Repeated JMV2959 treatment increases water intake in rats.
(A) Repeated administration of the GHS-R1A antagonist JMV2959 (3 mg/kg) significantly increased water intake compared to vehicle at the 1 hour time interval in rats voluntarily consuming alcohol for eight months before the treatment. (B) Repeated administration of the GHS-R1A antagonist JMV2959 (3 mg/kg) significantly decreased alcohol preference compared to vehicle at the 1 hour time interval in rats voluntarily consuming alcohol for eight months before the treatment. All values represent mean ± SEM (n = 19, *P<0.05, **P<0.01, ***P<0.001 compared to vehicle on the corresponding treatment day).
Figure 6.
Acute JMV2959 treatment prevents the alcohol deprivation effect in rats.
Following seven weeks of alcohol consumption (baseline, white bars) the rats were exposed to ten days of alcohol abstinence. Before alcohol was reintroduced (black bars) the rats were treated with wither JMV2959 or vehicle.
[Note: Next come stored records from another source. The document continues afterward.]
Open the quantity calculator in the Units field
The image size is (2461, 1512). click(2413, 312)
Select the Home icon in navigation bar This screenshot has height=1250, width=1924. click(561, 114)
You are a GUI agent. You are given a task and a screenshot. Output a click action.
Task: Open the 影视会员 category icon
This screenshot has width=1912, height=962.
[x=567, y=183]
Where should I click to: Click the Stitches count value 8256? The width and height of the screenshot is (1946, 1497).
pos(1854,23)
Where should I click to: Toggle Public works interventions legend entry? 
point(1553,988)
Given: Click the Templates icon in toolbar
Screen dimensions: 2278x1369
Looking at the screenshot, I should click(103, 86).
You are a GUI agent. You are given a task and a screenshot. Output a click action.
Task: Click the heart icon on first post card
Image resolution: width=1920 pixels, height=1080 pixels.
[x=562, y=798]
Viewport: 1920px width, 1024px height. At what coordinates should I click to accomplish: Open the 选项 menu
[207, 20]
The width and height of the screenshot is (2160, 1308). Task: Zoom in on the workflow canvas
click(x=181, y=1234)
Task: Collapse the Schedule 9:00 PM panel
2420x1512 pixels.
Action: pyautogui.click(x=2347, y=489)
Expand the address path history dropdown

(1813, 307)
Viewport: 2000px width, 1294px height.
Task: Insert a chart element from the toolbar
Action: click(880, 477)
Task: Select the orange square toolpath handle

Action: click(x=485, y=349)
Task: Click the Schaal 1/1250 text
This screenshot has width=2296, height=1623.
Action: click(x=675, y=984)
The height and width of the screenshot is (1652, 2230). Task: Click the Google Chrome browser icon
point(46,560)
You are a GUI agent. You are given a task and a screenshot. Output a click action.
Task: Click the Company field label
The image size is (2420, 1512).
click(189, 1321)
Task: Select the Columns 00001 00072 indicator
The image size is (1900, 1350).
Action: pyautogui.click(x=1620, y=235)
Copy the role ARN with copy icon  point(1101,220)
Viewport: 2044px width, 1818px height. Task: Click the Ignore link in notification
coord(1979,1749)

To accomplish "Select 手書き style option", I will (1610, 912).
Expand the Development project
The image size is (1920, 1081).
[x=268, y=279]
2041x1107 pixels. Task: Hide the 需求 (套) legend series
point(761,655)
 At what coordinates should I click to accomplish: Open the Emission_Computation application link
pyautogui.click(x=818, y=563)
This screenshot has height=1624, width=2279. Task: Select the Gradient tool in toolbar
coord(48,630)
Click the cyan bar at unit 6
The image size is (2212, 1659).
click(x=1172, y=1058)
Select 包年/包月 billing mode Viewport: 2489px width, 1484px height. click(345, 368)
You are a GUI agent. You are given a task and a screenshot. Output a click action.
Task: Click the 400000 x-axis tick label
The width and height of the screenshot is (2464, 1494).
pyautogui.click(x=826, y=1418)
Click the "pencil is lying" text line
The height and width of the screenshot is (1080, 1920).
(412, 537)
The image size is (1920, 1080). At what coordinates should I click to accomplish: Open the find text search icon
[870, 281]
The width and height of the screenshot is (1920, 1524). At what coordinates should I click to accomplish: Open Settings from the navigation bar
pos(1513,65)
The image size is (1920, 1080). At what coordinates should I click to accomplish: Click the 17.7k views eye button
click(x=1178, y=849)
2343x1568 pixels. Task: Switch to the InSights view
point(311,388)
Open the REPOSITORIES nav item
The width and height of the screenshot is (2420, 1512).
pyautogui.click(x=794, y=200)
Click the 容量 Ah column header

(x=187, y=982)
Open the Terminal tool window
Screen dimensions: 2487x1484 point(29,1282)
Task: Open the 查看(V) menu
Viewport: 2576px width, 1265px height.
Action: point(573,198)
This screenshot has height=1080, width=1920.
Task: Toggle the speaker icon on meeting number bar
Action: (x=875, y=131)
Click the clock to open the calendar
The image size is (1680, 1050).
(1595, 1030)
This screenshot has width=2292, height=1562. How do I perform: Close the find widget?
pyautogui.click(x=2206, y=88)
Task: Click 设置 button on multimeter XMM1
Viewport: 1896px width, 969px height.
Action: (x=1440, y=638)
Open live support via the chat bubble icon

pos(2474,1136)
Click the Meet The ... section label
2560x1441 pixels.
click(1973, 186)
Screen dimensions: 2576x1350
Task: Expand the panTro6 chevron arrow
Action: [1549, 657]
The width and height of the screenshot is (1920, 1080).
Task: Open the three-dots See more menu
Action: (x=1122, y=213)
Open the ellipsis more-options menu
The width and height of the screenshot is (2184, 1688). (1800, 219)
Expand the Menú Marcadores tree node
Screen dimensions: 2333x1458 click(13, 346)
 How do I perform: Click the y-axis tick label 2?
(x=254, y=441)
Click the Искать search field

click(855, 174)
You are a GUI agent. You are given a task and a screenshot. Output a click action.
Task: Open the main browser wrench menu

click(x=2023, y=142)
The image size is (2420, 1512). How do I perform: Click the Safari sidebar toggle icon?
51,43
An alcohol deprivation effect was observed in vehicle treated rats but not in rats treated with the GHS-R1A antagonist, JMV2959. Data are presented as mean alcohol intake (g/kg/1 hr) ± SEM. (n = 15 in each group, *P<0.05 compared to corresponding baseline).
Figure 7.
Scatter plot of Ghsr expression in the VTA.
The present figure shows a significant negative correlation between the expression of Ghsr in the VTA (data presented as arbitrary units 2−ΔΔCT where the mean ΔCT of the group of low alcohol consuming rats was set as the calibrator) and mean alcohol consumption (g/kg/24 hrs) in rats that have voluntarily been drinking alcohol for ten months.
Table 1.
Ghsr mRNA expression in reward related areas of low (2.3±0.2 g/kg/24 hr) and high (4.5±0.2 g/kg/24 hr alcohol-consuming rats after approximately ten months of voluntary alcohol consumption.
Table 2.
Data expressed as methylation degree (%±SD), both overall for the CpG island and at the individual CpG sites, of the Ghsr in ventral tegmental area of low (2.3±0.2 g/kg/24 hr) and high (4.5±0.2 g/kg/24 hr) alcohol-consuming rats after approximately ten months of voluntary alcohol consumption.